> DOCUMENT SEGMENT
::::::::::
The Aneuk Jamee or Ughang Jamu people are a group of people spread along the west and south coast of Aceh, starting from Singkil, South Aceh Regency, Southwest Aceh Regency and Simeulue Regency. The Aneuk Jamee people are originally Minangkabau people who have migrated to Aceh in the 19th century, and intermarried with the Acehnese people, Kluet people, Singkil people and Devayan people. In terms of language, the Anuek Jamee language is considered as a dialect of the Minangkabau language that has a mixture of Aceh's native languages.

Etymology
The name "Aneuk Jamee" comes from the Acehnese language which literally means "children" (aneuk) and "guest" (jamee) or "children of guests".

History

Story has it that during the Padri War, the vicar fighters were cornered by the attacks of the Dutch East Indies. The coast line of the Minangkabaus at that time were a part of the Aceh kingdom, sent military aid. When the situation became critical, the people were forced to leave. Thus at that time, the Minangkabau people started to spread towards the southwest coast of Aceh. It is also said that South Aceh Regency was a stop-by for pilgrimers from West Sumatra sailing for Mecca.
::::::::::
> DATA

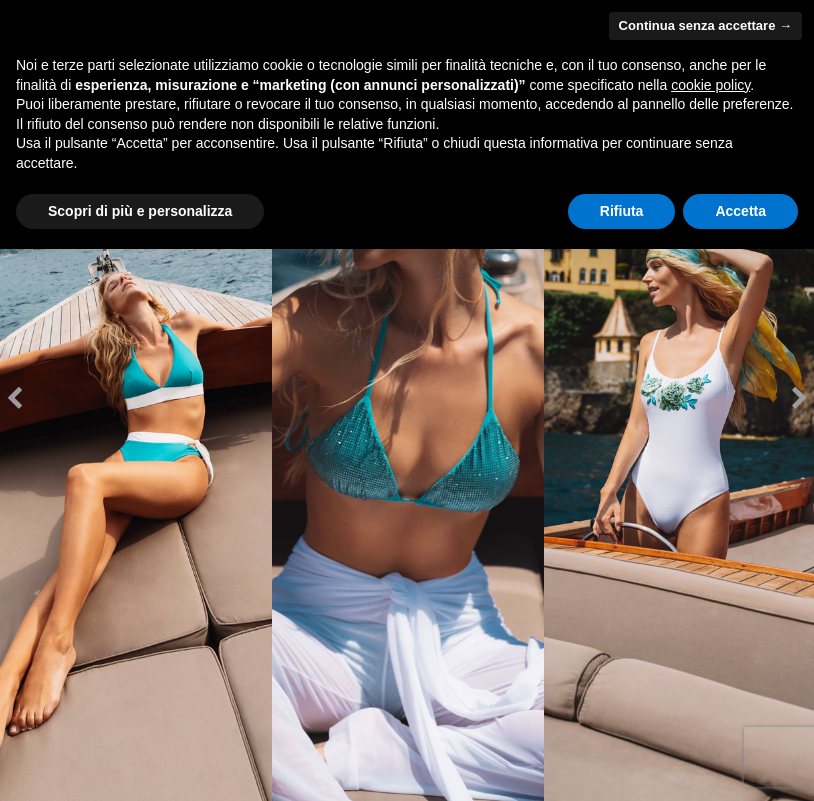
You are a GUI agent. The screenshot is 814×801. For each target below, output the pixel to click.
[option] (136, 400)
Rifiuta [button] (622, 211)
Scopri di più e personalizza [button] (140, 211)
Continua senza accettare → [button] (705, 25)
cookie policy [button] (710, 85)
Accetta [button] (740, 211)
::::::::::
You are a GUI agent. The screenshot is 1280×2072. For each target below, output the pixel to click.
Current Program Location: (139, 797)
::::::::::
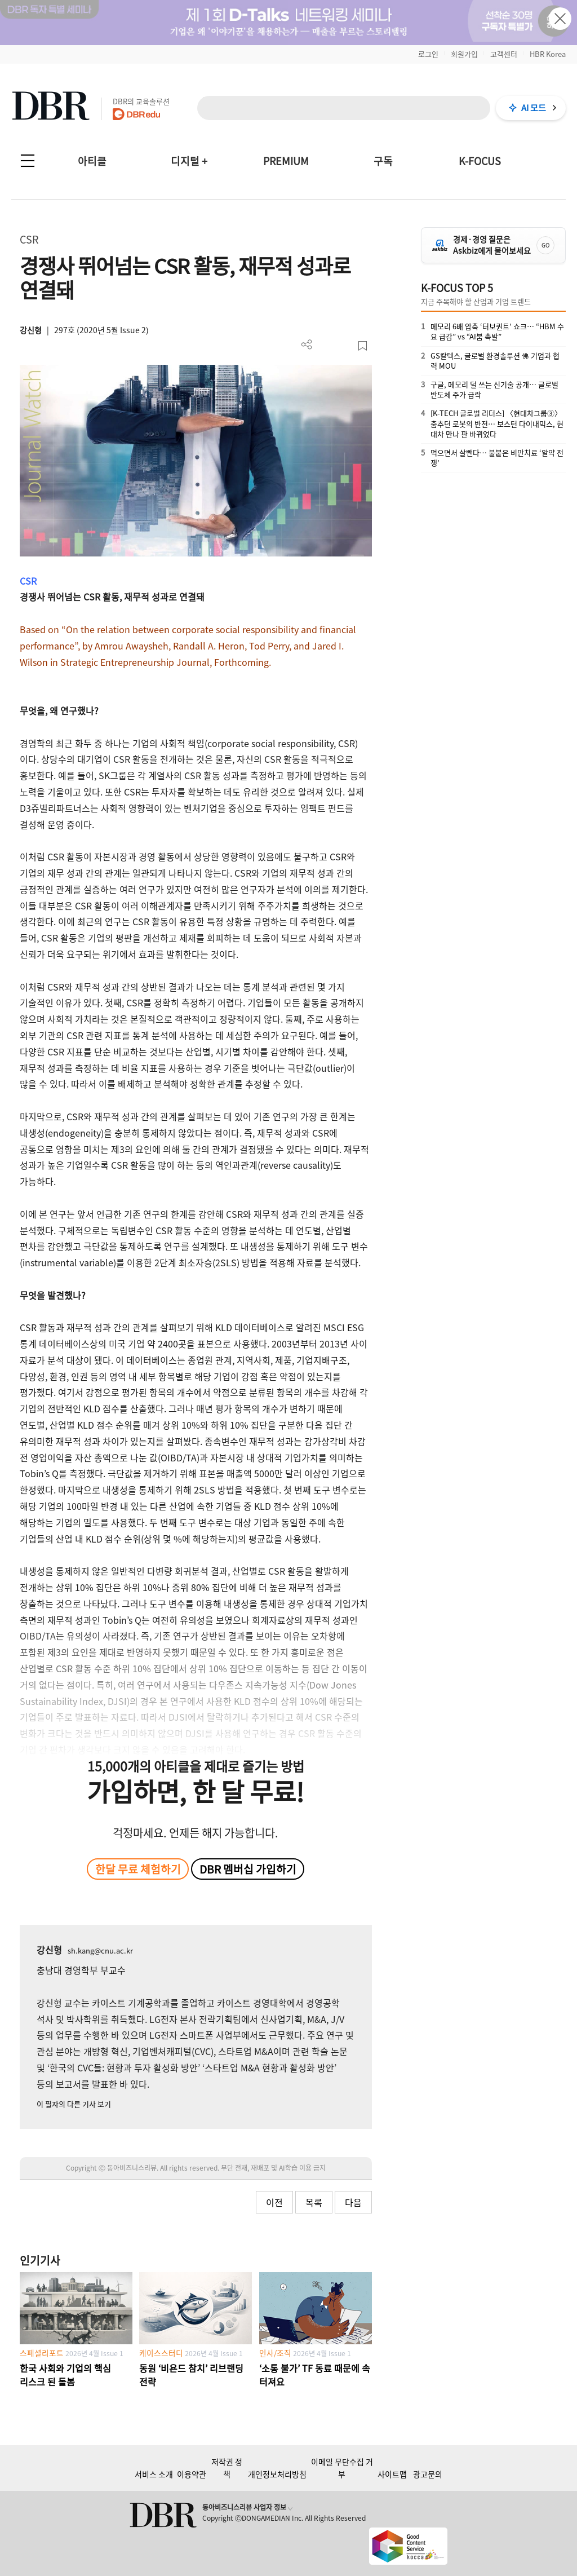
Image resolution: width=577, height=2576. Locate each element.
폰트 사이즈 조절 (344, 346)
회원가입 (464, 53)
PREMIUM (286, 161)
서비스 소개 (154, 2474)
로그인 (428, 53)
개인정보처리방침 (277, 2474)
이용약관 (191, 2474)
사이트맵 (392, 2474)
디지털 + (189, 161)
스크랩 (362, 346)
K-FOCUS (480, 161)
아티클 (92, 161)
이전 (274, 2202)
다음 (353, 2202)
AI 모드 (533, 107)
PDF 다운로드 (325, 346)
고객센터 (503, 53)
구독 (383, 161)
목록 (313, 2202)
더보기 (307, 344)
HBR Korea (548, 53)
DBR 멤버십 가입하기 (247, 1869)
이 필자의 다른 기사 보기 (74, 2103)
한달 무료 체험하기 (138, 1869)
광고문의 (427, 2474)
::::::::::
> OBJECTIVES
• a. Answer each question using the text on the Aneuk Jamee people.
(i) In which century did the Minangkabau people migrate to Aceh?
(ii) What is the literal meaning of the Acehnese word "jamee"?
(iii) During which war were the vicar fighters cornered by the attacks of the Dutch East Indies?
• b. In the text on the Aneuk Jamee people, condense the paragraph beginning "The Aneuk Jamee or Ughang Jamu people" into a short bulleted list that keeps its main facts.
• c. From the text on the Aneuk Jamee people, quote the stretch from "The Aneuk Jamee or" through "Aceh's native languages.".

> SOLUTION LIST
• a.
(i) The 19th century.
(ii) "Guest."
(iii) The Padri War.

• b.
- Also called Ughang Jamu, they live along the west and south coast of Aceh: Singkil, South Aceh Regency, Southwest Aceh Regency and Simeulue Regency.
- They are originally Minangkabau people who migrated to Aceh in the 19th century and intermarried with the Acehnese, Kluet, Singkil and Devayan peoples.
- Their language is considered a dialect of Minangkabau mixed with Aceh's native languages.

• c.
The Aneuk Jamee or Ughang Jamu people are a group of people spread along the west and south coast of Aceh, starting from Singkil, South Aceh Regency, Southwest Aceh Regency and Simeulue Regency. The Aneuk Jamee people are originally Minangkabau people who have migrated to Aceh in the 19th century, and intermarried with the Acehnese people, Kluet people, Singkil people and Devayan people. In terms of language, the Anuek Jamee language is considered as a dialect of the Minangkabau language that has a mixture of Aceh's native languages.